What you have to do: Write out the data exactly from its first line onward, ending with the line in which "Select the lower GraphQL Lambda Instance icon" appears.

Records excerpted from a collection
----

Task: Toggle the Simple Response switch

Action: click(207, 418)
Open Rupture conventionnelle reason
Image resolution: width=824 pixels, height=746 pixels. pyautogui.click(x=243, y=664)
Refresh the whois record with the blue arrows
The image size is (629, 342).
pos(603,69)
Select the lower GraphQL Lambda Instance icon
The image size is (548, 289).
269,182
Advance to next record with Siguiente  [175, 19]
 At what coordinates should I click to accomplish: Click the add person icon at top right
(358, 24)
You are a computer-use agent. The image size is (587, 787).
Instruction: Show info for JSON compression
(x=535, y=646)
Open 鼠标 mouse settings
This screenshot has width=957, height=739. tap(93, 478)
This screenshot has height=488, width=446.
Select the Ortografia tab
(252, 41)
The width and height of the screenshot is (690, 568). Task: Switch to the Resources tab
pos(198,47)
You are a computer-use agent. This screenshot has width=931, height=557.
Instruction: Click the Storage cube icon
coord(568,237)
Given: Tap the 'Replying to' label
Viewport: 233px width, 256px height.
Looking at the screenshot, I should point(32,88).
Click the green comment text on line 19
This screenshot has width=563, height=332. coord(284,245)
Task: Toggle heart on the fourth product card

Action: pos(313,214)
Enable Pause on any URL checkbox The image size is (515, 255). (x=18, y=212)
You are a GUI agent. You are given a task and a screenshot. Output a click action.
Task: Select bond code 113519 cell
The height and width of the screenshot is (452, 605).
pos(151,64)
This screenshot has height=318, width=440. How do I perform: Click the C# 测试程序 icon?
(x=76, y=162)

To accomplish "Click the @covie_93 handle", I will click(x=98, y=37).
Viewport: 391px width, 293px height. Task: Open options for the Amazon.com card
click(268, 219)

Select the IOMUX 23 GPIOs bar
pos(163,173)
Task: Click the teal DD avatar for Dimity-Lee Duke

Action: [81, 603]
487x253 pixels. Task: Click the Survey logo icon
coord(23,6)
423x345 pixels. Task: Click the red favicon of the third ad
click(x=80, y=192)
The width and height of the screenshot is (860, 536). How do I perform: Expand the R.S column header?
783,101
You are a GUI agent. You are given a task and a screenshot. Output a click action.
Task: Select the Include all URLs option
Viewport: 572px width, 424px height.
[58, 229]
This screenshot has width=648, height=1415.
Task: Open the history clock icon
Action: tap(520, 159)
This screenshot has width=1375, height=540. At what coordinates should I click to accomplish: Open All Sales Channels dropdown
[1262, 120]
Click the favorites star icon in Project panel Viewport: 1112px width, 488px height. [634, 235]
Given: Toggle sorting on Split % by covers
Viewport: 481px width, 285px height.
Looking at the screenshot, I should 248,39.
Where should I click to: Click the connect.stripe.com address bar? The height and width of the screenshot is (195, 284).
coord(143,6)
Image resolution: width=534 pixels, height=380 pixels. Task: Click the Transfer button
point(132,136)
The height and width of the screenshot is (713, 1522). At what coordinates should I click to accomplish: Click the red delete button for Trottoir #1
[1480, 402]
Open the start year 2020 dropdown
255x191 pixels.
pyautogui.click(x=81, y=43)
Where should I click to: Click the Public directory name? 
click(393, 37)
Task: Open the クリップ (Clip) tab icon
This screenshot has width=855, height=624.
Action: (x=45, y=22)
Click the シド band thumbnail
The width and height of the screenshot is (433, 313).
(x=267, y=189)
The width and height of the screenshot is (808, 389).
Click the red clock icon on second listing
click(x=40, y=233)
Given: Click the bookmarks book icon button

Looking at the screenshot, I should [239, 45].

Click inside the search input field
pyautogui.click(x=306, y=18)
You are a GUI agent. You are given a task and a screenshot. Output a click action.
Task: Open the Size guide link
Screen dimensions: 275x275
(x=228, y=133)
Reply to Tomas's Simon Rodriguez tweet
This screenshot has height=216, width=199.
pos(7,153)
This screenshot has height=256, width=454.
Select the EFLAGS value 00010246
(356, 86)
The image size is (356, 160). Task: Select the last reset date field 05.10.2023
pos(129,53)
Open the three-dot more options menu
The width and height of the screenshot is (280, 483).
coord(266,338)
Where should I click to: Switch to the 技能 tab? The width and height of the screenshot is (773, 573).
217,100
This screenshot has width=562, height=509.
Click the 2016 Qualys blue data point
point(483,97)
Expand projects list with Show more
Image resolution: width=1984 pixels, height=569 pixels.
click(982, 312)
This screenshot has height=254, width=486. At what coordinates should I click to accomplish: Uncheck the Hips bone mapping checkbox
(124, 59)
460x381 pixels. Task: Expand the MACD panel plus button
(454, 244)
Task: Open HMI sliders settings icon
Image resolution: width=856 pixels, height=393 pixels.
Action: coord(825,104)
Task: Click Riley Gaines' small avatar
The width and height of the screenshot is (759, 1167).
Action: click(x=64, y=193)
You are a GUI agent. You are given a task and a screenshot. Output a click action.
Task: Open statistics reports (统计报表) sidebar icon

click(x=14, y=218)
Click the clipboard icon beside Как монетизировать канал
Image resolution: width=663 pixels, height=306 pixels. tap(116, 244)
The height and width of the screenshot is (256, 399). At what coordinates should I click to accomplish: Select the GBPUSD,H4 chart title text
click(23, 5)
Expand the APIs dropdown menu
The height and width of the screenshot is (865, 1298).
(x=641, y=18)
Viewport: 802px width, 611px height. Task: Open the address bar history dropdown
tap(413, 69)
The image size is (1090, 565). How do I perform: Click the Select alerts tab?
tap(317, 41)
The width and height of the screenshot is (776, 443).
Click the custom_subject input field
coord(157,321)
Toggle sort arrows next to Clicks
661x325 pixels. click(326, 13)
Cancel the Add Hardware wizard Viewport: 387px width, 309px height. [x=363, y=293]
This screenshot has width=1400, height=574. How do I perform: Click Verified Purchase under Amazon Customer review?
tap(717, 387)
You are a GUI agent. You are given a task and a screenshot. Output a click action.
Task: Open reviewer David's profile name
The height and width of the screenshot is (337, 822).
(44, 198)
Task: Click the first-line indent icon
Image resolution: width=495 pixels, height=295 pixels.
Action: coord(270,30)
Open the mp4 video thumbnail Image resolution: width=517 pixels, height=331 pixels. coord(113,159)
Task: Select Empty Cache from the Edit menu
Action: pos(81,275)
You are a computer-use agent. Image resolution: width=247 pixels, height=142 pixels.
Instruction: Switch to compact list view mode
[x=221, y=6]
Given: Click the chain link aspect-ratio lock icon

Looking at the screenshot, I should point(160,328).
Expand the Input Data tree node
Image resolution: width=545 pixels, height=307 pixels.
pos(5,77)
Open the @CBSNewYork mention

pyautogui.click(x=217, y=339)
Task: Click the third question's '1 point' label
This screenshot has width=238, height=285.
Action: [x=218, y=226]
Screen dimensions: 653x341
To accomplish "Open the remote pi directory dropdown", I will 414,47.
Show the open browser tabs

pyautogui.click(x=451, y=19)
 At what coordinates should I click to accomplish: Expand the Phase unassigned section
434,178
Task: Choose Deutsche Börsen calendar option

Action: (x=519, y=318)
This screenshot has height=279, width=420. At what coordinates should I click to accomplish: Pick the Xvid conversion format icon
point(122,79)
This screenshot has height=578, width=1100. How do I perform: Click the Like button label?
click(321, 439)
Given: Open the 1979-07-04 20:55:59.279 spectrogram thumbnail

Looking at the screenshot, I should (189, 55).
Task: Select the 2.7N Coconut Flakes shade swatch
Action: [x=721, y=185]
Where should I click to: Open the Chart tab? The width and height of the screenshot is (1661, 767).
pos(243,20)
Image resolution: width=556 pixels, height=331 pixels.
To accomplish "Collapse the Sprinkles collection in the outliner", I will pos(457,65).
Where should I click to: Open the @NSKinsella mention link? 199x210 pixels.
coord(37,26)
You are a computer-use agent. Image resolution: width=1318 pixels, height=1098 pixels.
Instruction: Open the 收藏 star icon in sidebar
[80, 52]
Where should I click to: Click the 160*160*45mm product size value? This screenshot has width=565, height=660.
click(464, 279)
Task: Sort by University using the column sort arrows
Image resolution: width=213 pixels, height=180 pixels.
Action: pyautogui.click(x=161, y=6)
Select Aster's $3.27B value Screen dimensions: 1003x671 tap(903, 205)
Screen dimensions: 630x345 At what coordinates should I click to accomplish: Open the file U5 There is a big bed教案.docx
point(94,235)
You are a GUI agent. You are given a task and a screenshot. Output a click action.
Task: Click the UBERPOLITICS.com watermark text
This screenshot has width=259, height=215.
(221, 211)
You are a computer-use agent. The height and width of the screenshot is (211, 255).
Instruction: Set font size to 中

----

Solution to this task:
Task: Toggle the Simple Response switch

Action: click(207, 418)
Open Rupture conventionnelle reason
Image resolution: width=824 pixels, height=746 pixels. pyautogui.click(x=243, y=664)
Refresh the whois record with the blue arrows
The image size is (629, 342).
pos(603,69)
Select the lower GraphQL Lambda Instance icon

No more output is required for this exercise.